---------- GIVEN RECORDS
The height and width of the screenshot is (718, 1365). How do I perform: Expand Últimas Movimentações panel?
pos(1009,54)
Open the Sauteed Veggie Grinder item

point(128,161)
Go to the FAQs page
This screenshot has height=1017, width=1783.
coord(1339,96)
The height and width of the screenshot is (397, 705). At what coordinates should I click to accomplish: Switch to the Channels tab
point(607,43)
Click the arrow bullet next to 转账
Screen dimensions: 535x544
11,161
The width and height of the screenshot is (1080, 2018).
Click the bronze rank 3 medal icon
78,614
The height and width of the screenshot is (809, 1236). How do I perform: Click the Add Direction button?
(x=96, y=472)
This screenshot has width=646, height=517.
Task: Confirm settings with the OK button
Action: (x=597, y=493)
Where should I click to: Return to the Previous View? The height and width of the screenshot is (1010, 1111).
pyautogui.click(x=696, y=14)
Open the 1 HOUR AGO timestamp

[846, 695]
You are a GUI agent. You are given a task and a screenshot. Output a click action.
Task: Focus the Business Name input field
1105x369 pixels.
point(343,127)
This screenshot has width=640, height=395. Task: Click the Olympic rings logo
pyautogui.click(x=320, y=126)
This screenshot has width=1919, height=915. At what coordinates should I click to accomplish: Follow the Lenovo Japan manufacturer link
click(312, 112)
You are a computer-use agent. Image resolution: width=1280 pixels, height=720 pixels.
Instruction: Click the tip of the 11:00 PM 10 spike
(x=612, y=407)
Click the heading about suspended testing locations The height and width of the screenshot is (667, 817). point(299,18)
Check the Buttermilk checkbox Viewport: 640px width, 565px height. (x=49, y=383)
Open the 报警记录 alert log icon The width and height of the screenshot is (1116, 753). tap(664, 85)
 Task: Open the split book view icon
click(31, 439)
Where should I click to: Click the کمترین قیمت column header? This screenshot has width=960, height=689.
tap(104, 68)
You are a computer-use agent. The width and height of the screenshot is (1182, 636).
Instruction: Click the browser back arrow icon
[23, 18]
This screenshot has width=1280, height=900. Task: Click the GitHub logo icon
--------------------
■ YOUR GOAL
Exactly as they are written, print the entries again.

■ EXPECTED ANSWER
The height and width of the screenshot is (718, 1365). How do I perform: Expand Últimas Movimentações panel?
pos(1009,54)
Open the Sauteed Veggie Grinder item

point(128,161)
Go to the FAQs page
This screenshot has height=1017, width=1783.
coord(1339,96)
The height and width of the screenshot is (397, 705). At what coordinates should I click to accomplish: Switch to the Channels tab
point(607,43)
Click the arrow bullet next to 转账
Screen dimensions: 535x544
11,161
The width and height of the screenshot is (1080, 2018).
Click the bronze rank 3 medal icon
78,614
The height and width of the screenshot is (809, 1236). How do I perform: Click the Add Direction button?
(x=96, y=472)
This screenshot has width=646, height=517.
Task: Confirm settings with the OK button
Action: (x=597, y=493)
Where should I click to: Return to the Previous View? The height and width of the screenshot is (1010, 1111).
pyautogui.click(x=696, y=14)
Open the 1 HOUR AGO timestamp

[846, 695]
You are a GUI agent. You are given a task and a screenshot. Output a click action.
Task: Focus the Business Name input field
1105x369 pixels.
point(343,127)
This screenshot has width=640, height=395. Task: Click the Olympic rings logo
pyautogui.click(x=320, y=126)
This screenshot has width=1919, height=915. At what coordinates should I click to accomplish: Follow the Lenovo Japan manufacturer link
click(312, 112)
You are a computer-use agent. Image resolution: width=1280 pixels, height=720 pixels.
Instruction: Click the tip of the 11:00 PM 10 spike
(x=612, y=407)
Click the heading about suspended testing locations The height and width of the screenshot is (667, 817). point(299,18)
Check the Buttermilk checkbox Viewport: 640px width, 565px height. (x=49, y=383)
Open the 报警记录 alert log icon The width and height of the screenshot is (1116, 753). tap(664, 85)
 Task: Open the split book view icon
click(31, 439)
Where should I click to: Click the کمترین قیمت column header? This screenshot has width=960, height=689.
tap(104, 68)
You are a computer-use agent. The width and height of the screenshot is (1182, 636).
Instruction: Click the browser back arrow icon
[23, 18]
This screenshot has width=1280, height=900. Task: Click the GitHub logo icon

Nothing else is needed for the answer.